There are few data to support or refute treatment of HHV reactivation in surgical patients. While there are scattered reports of treatment in immune competent patients, these all follow reactivation, likely suffer from selection bias and perhaps not surprisingly show no benefit. The best available data come from animal models, showing that CMV reactivation events induced by sepsis can be prevented with antiviral therapy (117, 171). Unfortunately antiviral treatment works best if administered prophylactically, which would require treating all patients, many of whom would never develop reactivation (172). For now there are no good data to support treatment of critically ill patients with HHV reactivation outside of a clinical trial (173). Fortunately there is a randomized control trial evaluating ganciclovir for prevention of CMV reactivation and acute lung injury in immune competent hosts (ClinicalTrials.gov #NCT01335932).
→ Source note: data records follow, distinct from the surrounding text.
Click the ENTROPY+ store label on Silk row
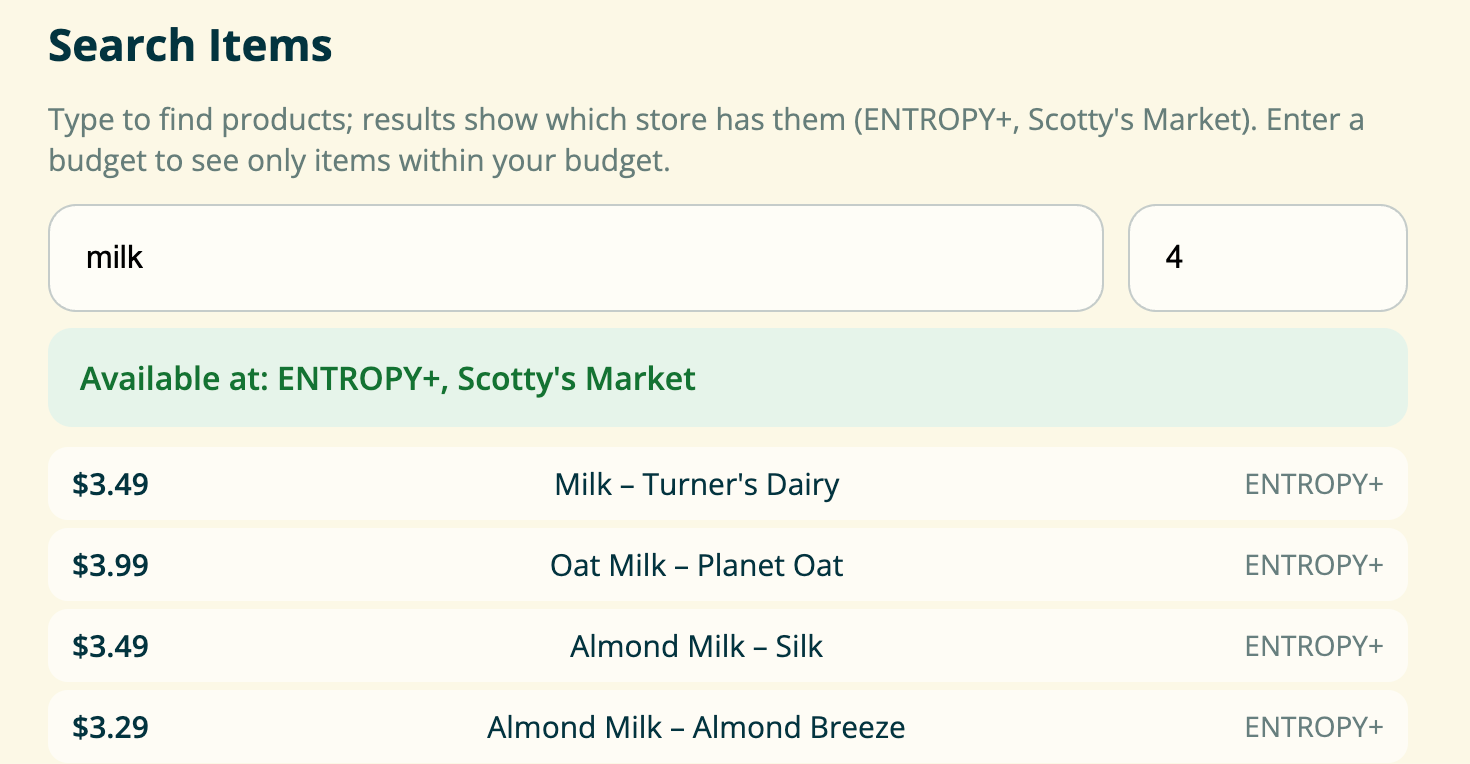The height and width of the screenshot is (764, 1470). click(x=1313, y=647)
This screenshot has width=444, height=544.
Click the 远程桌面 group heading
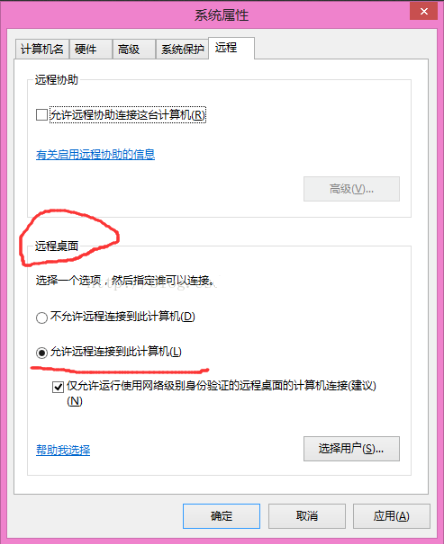57,246
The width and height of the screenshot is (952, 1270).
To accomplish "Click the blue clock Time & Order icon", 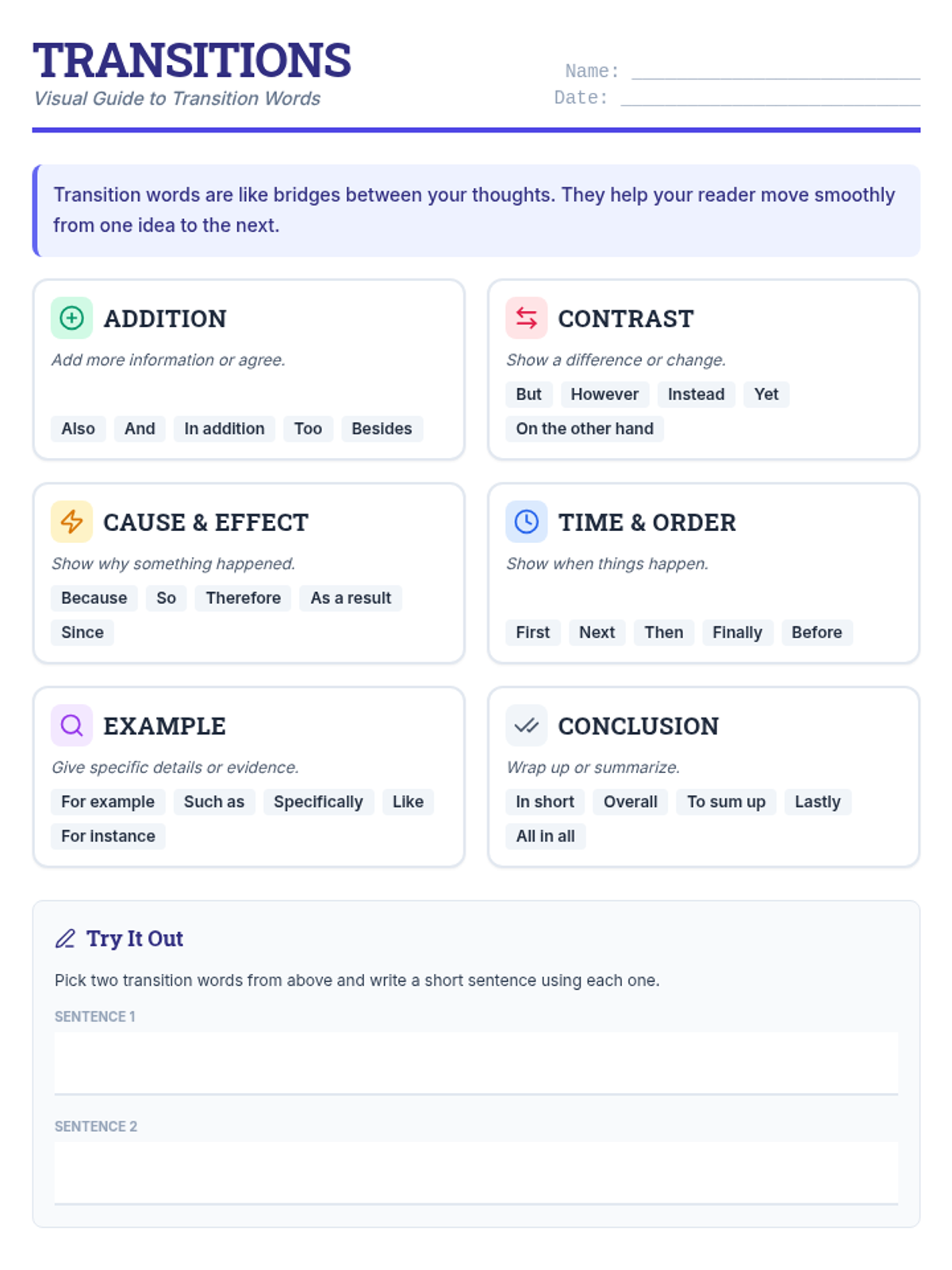I will coord(526,521).
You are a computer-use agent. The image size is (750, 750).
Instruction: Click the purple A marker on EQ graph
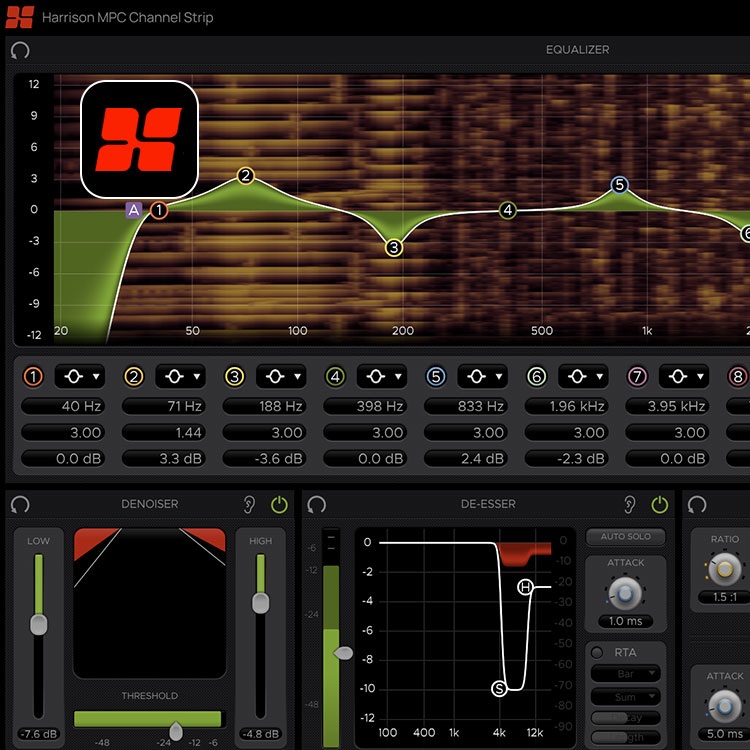click(134, 210)
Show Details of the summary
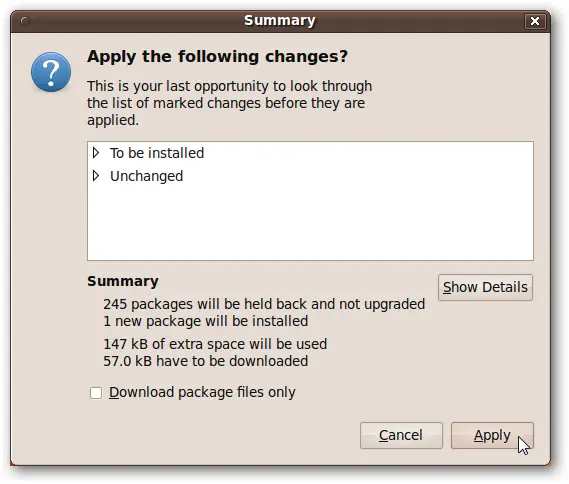 pos(485,287)
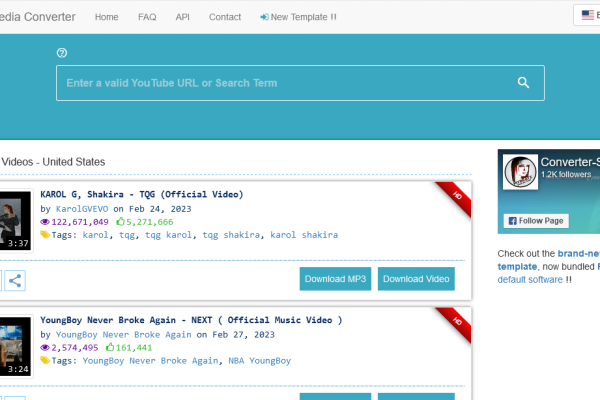The width and height of the screenshot is (600, 400).
Task: Go to the FAQ page
Action: 146,17
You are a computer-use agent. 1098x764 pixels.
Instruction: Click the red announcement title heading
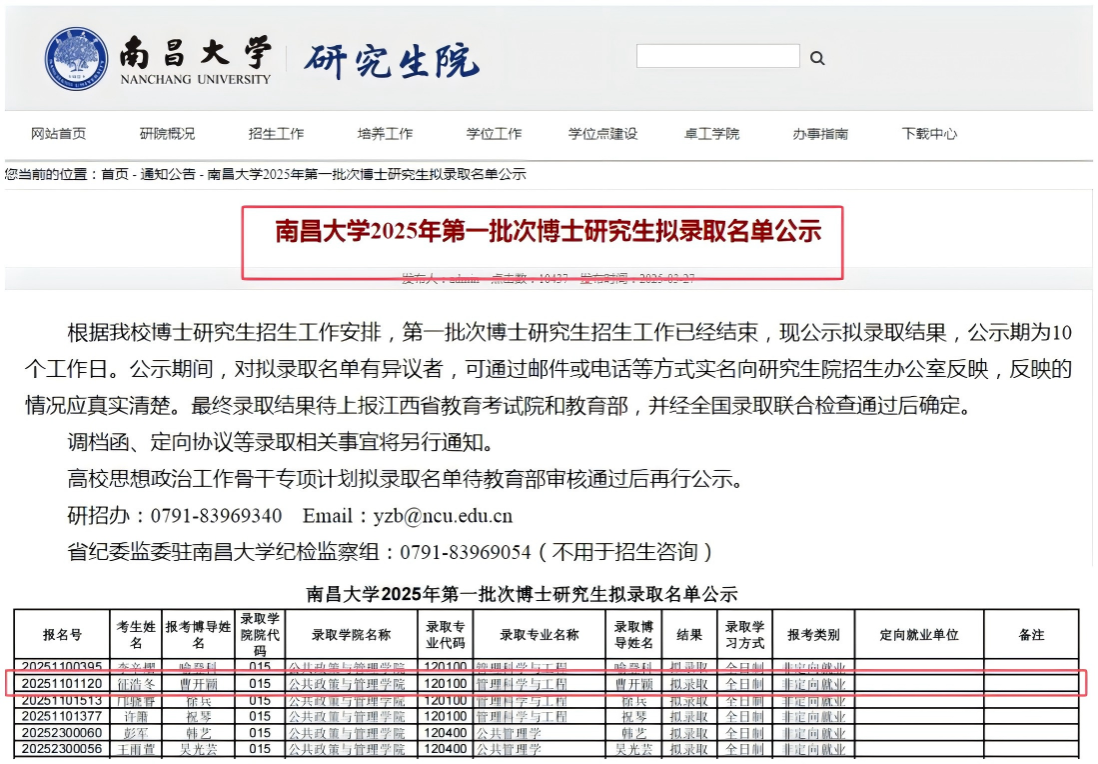[x=548, y=232]
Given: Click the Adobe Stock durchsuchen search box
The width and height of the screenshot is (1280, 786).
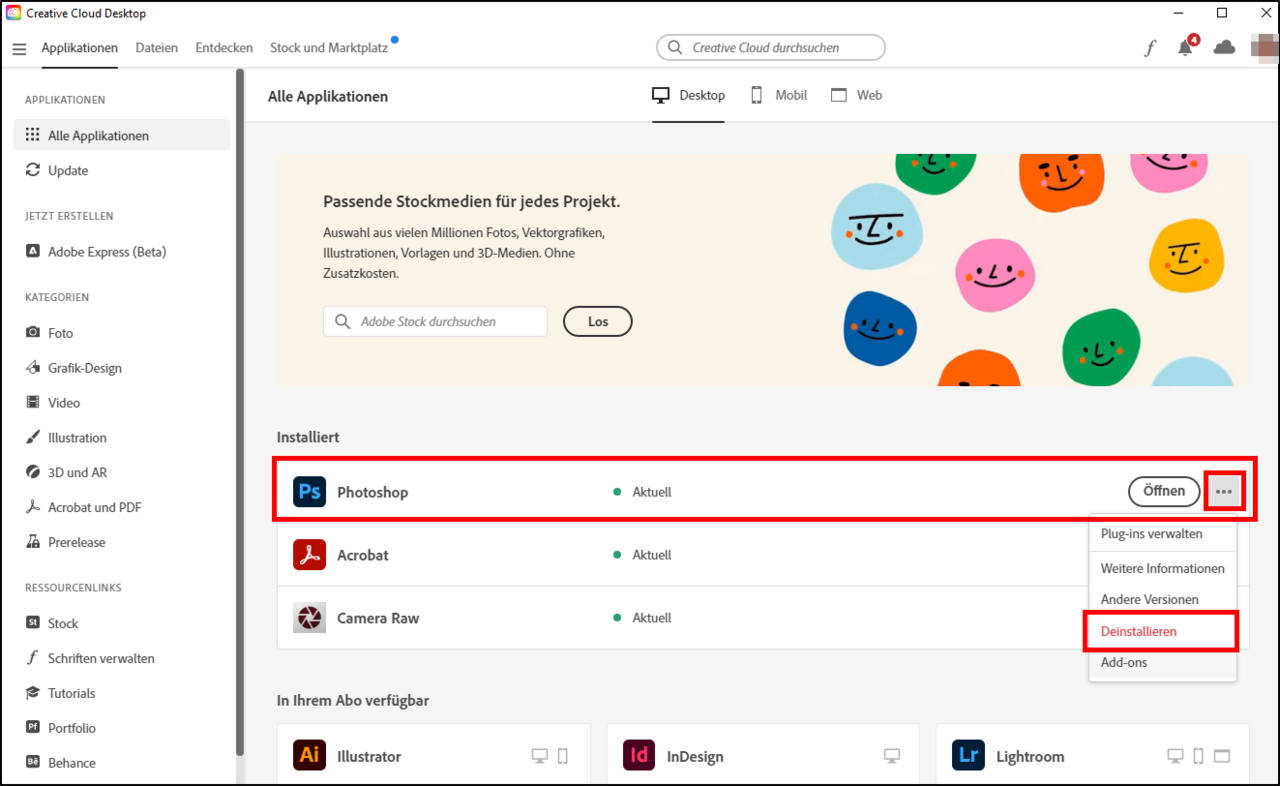Looking at the screenshot, I should tap(436, 322).
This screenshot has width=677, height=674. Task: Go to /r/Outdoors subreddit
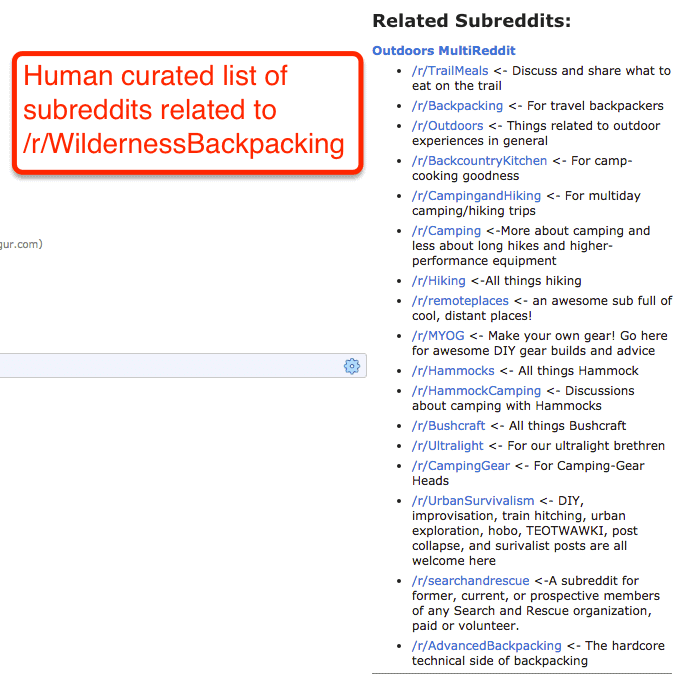pos(447,126)
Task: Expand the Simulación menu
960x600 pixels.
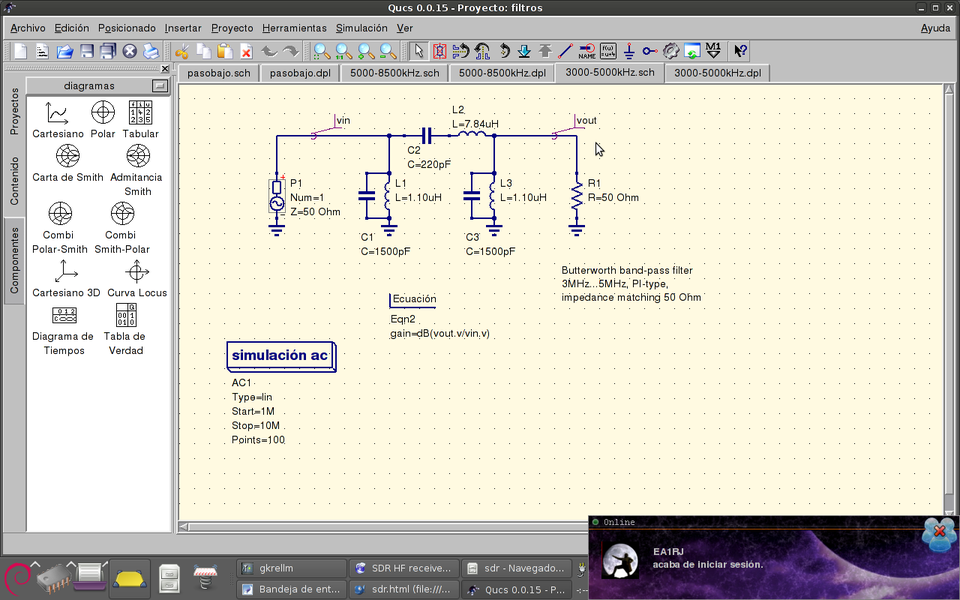Action: 361,28
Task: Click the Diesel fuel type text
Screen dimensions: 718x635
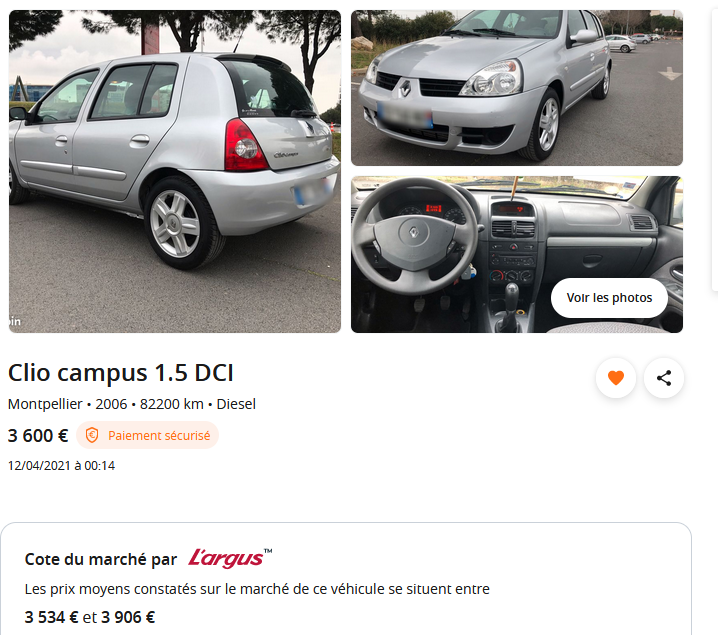Action: pyautogui.click(x=236, y=404)
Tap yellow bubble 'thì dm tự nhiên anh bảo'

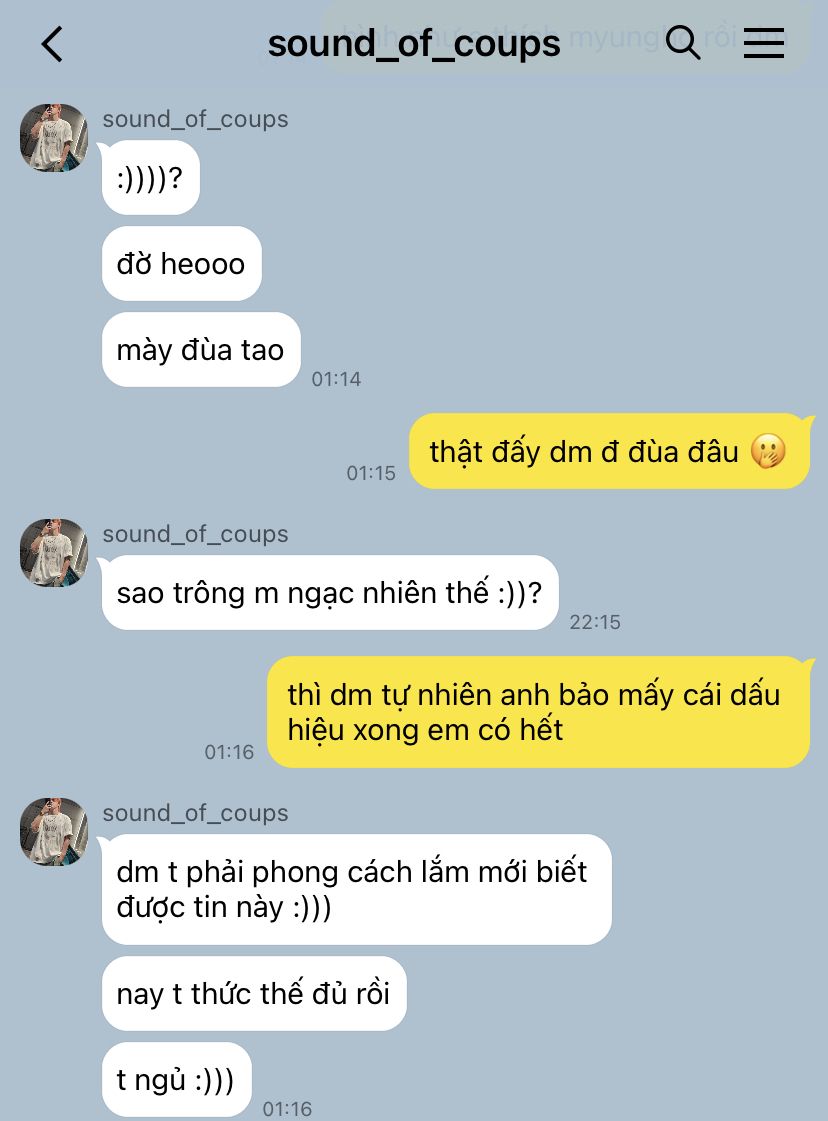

There are also no strong data for treatment of other HHV reactivations in critical care populations. A randomized control trial showed acyclovir treatment can prevent HSV reactivation, but appears to have no effect on survival or duration of mechanical ventilation (174, 175). Clinically severe or symptomatic cutaneous HSV or herpes zoster reactivations are usually treated with acyclovir once diagnosis is confirmed (176). There are some concerns that delay in diagnosis and treatment of HSV may lead to systemic dissemination causing necrotizing hepatic and adrenal lesions, bacterial superinfection, and even death, although data supporting this are lacking (97, 177). There are no data to support or refute treatment of HHV 2, 4, 6, 7 or 8 during critical illness in immune competent hosts.

Conclusion

The complexity of patients managed by surgeons continues to increase. With this complexity comes the unique host susceptibility to infections with microbes that were unknown pathogens even 50 years ago, including antimicrobial-resistant bacteria, fungi, and viruses. Although most surgeons will not primarily manage these organisms, it will be important for them to maintain a working knowledge of them to be able to provide optimum care for their most vulnerable patients.

Key Points.

1. The complexity of patients managed by surgeons continues to increase. With this complexity comes the unique host susceptibility to infections with microbes that were unknown pathogens even 50 years ago, including antimicrobial-resistant bacteria, fungi, and viruses.

2. Although most surgeons will not primarily manage these organisms, it will be important for them to maintain a working knowledge of them to be able to provide optimum care for their most vulnerable patients.